Where we process your personal data on the basis of Art. 6(1)(f) GDPR (legitimate interests), you have the right to object at any time on grounds relating to your particular situation. Upon your objection, we will cease processing unless we can demonstrate compelling legitimate grounds that override your interests, rights, and freedoms, or the processing is needed to establish, exercise, or defend legal claims. You have an unconditional right to object to processing for direct marketing purposes at any time.
For data processed by Boardwise GmbH for its own purposes (website, app distribution, crash reporting, support): contact us at contact@boardwise.io or by post to the address in Section 3.

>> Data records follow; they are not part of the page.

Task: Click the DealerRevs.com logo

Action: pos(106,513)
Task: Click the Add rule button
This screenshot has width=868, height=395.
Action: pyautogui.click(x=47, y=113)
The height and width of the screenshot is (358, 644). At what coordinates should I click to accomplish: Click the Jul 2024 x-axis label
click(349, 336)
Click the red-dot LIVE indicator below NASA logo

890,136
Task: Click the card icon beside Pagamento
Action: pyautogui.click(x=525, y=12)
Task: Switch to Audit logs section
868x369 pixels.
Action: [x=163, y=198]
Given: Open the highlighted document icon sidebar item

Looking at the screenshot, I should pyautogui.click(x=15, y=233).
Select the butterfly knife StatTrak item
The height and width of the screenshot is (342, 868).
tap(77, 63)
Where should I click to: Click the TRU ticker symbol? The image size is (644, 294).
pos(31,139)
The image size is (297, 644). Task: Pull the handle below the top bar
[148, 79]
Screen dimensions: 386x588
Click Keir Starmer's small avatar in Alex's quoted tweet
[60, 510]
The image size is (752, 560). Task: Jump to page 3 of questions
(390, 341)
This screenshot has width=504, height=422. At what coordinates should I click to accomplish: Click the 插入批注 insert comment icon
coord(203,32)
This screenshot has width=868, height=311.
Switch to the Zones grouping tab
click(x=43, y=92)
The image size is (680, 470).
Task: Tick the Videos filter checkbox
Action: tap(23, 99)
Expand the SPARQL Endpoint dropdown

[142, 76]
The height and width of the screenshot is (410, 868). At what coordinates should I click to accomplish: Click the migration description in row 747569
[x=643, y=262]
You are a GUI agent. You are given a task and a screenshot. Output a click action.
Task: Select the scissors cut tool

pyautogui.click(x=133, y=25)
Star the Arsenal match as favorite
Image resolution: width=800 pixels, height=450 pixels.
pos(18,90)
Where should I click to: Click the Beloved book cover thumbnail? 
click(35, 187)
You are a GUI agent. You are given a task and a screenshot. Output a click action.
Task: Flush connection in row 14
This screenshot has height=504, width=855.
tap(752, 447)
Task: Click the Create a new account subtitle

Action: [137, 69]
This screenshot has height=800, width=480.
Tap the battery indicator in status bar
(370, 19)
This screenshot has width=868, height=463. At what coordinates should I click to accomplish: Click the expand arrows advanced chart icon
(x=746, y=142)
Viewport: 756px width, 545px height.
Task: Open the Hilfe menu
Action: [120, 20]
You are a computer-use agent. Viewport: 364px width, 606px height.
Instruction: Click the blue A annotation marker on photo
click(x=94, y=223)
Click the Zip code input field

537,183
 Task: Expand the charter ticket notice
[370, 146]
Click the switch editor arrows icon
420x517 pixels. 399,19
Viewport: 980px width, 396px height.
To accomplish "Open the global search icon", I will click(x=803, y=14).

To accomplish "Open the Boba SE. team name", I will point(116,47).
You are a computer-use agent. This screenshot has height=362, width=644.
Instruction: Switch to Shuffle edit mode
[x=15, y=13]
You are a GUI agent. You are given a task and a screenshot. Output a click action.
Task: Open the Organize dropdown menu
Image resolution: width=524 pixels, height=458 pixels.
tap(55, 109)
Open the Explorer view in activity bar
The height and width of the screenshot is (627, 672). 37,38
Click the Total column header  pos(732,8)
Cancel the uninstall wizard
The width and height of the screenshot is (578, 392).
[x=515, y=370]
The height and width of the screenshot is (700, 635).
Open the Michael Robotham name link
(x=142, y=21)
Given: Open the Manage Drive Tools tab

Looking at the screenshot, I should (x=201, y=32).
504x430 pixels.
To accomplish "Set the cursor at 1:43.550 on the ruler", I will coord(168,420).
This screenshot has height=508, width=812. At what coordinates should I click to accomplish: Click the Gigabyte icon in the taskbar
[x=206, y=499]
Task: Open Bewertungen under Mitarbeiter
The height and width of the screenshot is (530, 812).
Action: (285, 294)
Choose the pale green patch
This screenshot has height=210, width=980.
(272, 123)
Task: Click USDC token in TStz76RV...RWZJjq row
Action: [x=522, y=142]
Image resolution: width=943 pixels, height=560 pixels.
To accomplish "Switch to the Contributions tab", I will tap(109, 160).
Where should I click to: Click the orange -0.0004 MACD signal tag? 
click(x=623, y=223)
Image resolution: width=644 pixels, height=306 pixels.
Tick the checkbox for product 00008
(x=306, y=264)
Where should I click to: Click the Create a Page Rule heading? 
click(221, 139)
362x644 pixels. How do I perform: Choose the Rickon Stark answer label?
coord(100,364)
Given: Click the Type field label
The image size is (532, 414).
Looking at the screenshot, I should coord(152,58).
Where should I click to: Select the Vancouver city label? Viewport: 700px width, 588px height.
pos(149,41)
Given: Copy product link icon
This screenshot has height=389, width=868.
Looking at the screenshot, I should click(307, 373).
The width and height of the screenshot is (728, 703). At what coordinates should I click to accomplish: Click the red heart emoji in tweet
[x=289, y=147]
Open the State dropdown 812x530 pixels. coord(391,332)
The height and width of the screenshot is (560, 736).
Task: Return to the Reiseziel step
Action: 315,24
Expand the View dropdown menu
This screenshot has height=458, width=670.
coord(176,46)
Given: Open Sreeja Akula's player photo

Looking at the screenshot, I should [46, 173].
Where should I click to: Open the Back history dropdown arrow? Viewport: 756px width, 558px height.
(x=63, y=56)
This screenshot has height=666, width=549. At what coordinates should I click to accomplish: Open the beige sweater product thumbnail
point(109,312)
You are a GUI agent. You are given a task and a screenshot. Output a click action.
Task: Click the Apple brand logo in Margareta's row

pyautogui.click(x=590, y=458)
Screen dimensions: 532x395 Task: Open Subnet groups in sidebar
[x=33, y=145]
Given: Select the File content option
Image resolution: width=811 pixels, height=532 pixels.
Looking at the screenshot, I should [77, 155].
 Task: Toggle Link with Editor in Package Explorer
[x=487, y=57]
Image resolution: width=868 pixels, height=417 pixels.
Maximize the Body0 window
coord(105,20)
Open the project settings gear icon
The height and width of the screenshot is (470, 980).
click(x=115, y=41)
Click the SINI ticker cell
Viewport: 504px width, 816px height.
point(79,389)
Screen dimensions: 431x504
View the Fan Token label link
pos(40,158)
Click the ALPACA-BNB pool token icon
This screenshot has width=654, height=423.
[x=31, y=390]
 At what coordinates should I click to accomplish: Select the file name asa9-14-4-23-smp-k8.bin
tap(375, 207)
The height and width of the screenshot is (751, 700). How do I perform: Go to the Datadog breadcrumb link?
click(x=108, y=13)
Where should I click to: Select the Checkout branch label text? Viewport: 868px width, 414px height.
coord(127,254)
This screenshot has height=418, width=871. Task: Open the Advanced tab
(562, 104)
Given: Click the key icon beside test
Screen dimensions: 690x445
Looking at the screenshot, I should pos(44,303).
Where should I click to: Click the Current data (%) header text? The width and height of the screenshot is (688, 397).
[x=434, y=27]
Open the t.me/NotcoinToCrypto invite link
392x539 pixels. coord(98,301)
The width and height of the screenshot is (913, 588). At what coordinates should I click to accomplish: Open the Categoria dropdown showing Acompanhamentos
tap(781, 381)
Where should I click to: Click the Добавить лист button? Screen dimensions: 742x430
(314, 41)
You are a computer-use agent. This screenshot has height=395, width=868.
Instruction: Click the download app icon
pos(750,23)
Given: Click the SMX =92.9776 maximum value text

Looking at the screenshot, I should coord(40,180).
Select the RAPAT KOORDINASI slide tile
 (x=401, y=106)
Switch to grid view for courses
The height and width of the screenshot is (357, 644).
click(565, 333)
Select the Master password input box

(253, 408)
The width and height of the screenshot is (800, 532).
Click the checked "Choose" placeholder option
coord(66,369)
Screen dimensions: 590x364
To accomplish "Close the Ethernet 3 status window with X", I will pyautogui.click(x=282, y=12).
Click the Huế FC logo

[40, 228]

For workspace content and user records stored in your organisation's Boardwise environment: please contact the Boardwise workspace administrator in your organisation, as your organisation is the data controller for that content. Boardwise GmbH will assist your organisation in fulfilling data subject requests where we act as a processor.
This section applies to residents of California and supplements the information provided in the rest of this Privacy Policy.
In the preceding 12 months, Boardwise GmbH may have collected the following categories of personal information from California residents:
Boardwise GmbH does not sell or share personal information as defined under CCPA/CPRA. We do not sell personal information to third parties. We do not share personal information for cross-context behavioural advertising.
In the preceding 12 months, we have disclosed personal information to service providers (as defined under CCPA/CPRA) strictly for business purposes described in this Privacy Policy.
California residents have the right to:
• Know: Request information about the categories and specific pieces of personal information collected about you.
• Delete: Request deletion of personal information we hold about you, subject to certain exceptions.
• Correct: Request correction of inaccurate personal information.
• Opt out of sale or sharing: We do not sell or share personal information, so this right does not apply to our current practices.
• Limit use of sensitive personal information: We do not use or disclose sensitive personal information beyond what is permitted under CPRA.
• Non-discrimination: We will not discriminate against you for exercising any of your California privacy rights.
To exercise your rights, contact us at contact@boardwise.io. We will respond within 45 calendar days, as required by CCPA/CPRA. Where reasonably necessary, we may extend this period by a further 45 days and will notify you of the extension within the initial period.
We may update this Privacy Policy from time to time to reflect changes in our processing activities, applicable law, or regulatory guidance. When we make material changes, we will update the "Last updated" date at the top of this page and, where appropriate, notify you via the app or by other means. We encourage you to review this page periodically.